Given request: Pick up the passage below on Kubeflow and technical debt in machine learning after its final sentence and continue writing it.

Kubeflow is an open-source project dedicated to making deployments of machine learning (ML) projects simple, portable, and scalable. In reality, Kubeflow is a suite of components like Notebook Servers, Pipelines, Katib, KFServing, MLMD, and Volume Manager. There are also additional tools like Kale, an access management via Istio/OIDC, Rok for data/code/pipeline/model versioning from Arrikto, which can be used in conjunction with Kubeflow, to make for a more complete MLOps platform. The goal of any MLOps platform should be to enable data scientists to better handle their infrastructure needs, while at the same time make it easier for operations folks to more efficiently operationalize the models that data scientists have created. As with any large, complex deployment that requires tight integration between hardware, software, people and processes, plus has a strong sense of business urgency attached to it, technical debt will surely add up quickly.
First, Some Context…
In 2015, Google introduced the concept of technical debt in ML lifecycle with their paper “Hidden Technical Debt in Machine Learning Systems” by D Sculley et.al, which was mostly overlooked then, but now with a rapid adoption of ML in industry and academia , the focus on ML technical debt have increased and over 50+ papers have been surfaced in top tier conferences like ICML, NIPS etc.
When software engineers prioritise speed of deployment over all other factors in development, the build-up of these ongoing costs is referred to as “technical debt”. The issues arising from fast-builds can take an awful lot of work to fix down the road. However, technical debt is considerably worse for ML systems with the sheer number of tools, languages, techniques and applications a machine learning ecosystem has nurtured. Choosing the best fit out of these hundreds of options and then bringing them together to work seamlessly is a data scientist’s nightmare. The hidden technical debts in an ML pipeline can incur massive maintenance costs.In this blog, I’ll discuss issues I have experienced working as a Data Scientist in fast moving ML teams at companies like Halodoc, Onepanel and Leadics, and also will present ways to solve them, best practices and how Kubeflow can help in solving them for small teams and enterprise companies alike.
A Typical Machine Learning project:
Almost any ML project can be described in the following nine steps:
We start by sourcing data, then a data scientist explores and analyzes the data, attempting to derive insights. The raw data is then transformed into valuable features, typically involving scheduling and automation to do this regularly. The resultant features are stored and managed in a feature store, available for the various models and other data scientists to use. As part of the exploration, the data scientist will also build, train, and evaluate multiple models, in most cases hyperparameter tuning is done using Bayesian Optimization, HyperBand etc. Promising models are then stored and deployed into production. The production models are then served and monitored. Typically, there are numerous competing models in production, and choosing between them or evaluating them is done via experimentation or A/B tests and canary deployments. With the learnings of the production models, the data scientist iterates on new features and models.
Typically, data science teams follow a common pattern to develop and deploy ML models:
- A data scientist develops model and training code in siloed notebooks or other coding environments running in local machines, on-premise or cloud infrastructures.

Given material:
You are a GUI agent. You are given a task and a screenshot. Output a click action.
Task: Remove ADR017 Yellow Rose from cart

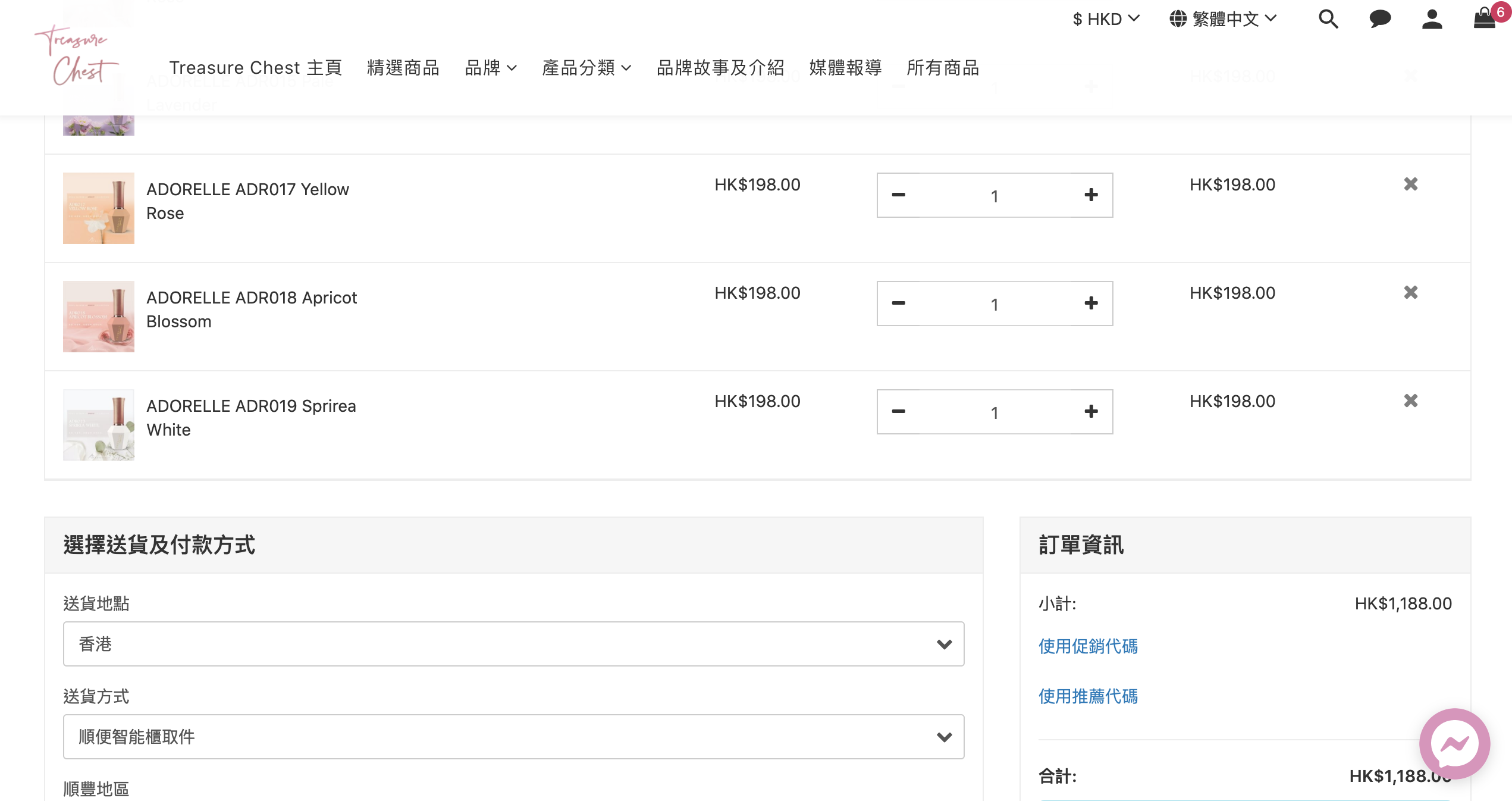pos(1411,184)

Answer below:
- A data scientist trains the model on data stored in a database or files (csv, txt, images etc).
- A data scientist partners with a backend engineer to deploy the trained model as an inference service.
- The backend engineer creates the API proxies required for applications outside of the project-specific account to call the inference service.
- DevOps and other engineers perform additional steps to meet company specific infrastructure and security requirements.
So, What’s the Problem?
While it’s not immediately obvious, the following hidden problems can cost the team in performance, and effect project deliveries and maintenance in long run:
- The ML development experience can be painful: Data scientists are in many ways expected to be full-stack engineers and to be able to take projects end-to-end. But some of the systems and tools they are provided are either painful to use or immature. Taking a model to production requires active participation from software engineering, DevOps and security alongside the data science team, as no engineer has the skills, software or understanding of the processes to do it alone.
- No standard ML life cycle: In principle, most data science projects should follow a very similar life cycle. However, a common problem is a divergence and lack of standardization at various stages of the ML life cycle. Data Scientists define their approaches to solving problems — which leads to a lot of duplicated effort.
- Challenging to get data science systems into production: The project life cycle for ML systems is typically in the order of months. A considerable amount of time is spent on the engineering (infrastructure and integration) bits compared to data science or machine learning.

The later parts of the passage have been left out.